- Text provided
A spokesperson for the prime minister has vowed the government will not ditch the “triple lock” pension pledge, despite its £4bn price tag.
Downing Street insisted that the pledge – part of the Conservative party manifesto in 2019 – will not be broken, after reports that government ministers were considering a temporary suspension to the plan in an effort to cut spending after Covid-19.
“We have made a commitment on triple lock and plan to stick to that commitment,” the spokesperson told the Downing Street lobby briefing.
Pressed on whether the government was dismissing any temporary suspension to the pledge, he repeated: “We are committed to the triple lock.”
The headline growth rate of average UK earnings rose to 5.6 per cent in April — an artificial inflation caused by last year’s furlough scheme and job losses. Economists expect it to rise to around 8 per cent by July, but say the true rate of growth is much lower.

- Records

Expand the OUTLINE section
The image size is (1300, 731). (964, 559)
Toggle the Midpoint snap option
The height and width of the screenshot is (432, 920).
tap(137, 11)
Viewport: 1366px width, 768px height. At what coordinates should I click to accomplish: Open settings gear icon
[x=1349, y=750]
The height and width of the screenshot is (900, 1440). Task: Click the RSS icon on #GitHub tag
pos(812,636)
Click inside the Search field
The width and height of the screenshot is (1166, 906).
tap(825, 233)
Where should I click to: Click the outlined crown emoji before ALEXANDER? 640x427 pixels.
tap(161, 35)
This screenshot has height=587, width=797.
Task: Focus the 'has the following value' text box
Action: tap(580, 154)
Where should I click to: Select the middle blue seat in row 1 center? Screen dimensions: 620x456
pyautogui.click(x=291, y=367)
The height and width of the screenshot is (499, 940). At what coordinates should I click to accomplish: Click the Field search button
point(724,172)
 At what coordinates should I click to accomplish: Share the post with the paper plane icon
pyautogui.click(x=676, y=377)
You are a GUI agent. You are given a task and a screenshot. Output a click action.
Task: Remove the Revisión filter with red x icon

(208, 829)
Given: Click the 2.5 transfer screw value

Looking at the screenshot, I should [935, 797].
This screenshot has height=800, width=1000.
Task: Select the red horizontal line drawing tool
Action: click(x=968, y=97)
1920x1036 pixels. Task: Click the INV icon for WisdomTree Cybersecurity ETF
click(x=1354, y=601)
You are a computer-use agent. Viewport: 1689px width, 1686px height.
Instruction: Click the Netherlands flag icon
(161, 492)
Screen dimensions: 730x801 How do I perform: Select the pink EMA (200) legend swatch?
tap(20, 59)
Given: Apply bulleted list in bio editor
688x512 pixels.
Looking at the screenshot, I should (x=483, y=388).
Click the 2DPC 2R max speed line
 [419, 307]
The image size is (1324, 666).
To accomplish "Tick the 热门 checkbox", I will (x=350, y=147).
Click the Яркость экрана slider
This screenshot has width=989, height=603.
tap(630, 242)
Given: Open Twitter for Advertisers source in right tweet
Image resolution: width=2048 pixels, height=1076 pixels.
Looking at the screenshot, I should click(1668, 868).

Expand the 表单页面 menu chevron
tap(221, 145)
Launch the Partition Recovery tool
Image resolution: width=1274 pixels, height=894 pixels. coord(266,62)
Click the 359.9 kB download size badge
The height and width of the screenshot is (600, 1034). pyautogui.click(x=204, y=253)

- Explore the material
1) List every sum of money and every percentage that appears in the article on the triple lock pension pledge.
2) Echo the article on the triple lock pension pledge from "A spokesperson for" up to and including "Street lobby briefing.".
3) Proceed with the article on the triple lock pension pledge, continuing it from its final sentence.

- Answer list
1)
- £4bn
- 5.6 per cent
- 8 per cent

2)
A spokesperson for the prime minister has vowed the government will not ditch the “triple lock” pension pledge, despite its £4bn price tag.
Downing Street insisted that the pledge – part of the Conservative party manifesto in 2019 – will not be broken, after reports that government ministers were considering a temporary suspension to the plan in an effort to cut spending after Covid-19.
“We have made a commitment on triple lock and plan to stick to that commitment,” the spokesperson told the Downing Street lobby briefing.

3)
Sunak will have to hike pensions by the headline rate if he is going to stick to the Tories’ triple lock promise, which ensures that state pensions rise by the highest out of average earnings growth, inflation or 2.5 per cent. This equates to an extra £4bn annual cost for future pensions.
The Treasury appeared to accept the difficulty of its position last week, telling the Financial Times its focus was to “ensure fairness for both pensioners and taxpayers”.
Forecasts from the The National Institute of Economic and Social Research align with the triple lock estimates, and suggest the government may need to spend up to an extra £4bn per year to keep pensioners’ living standards in line with those of working adults.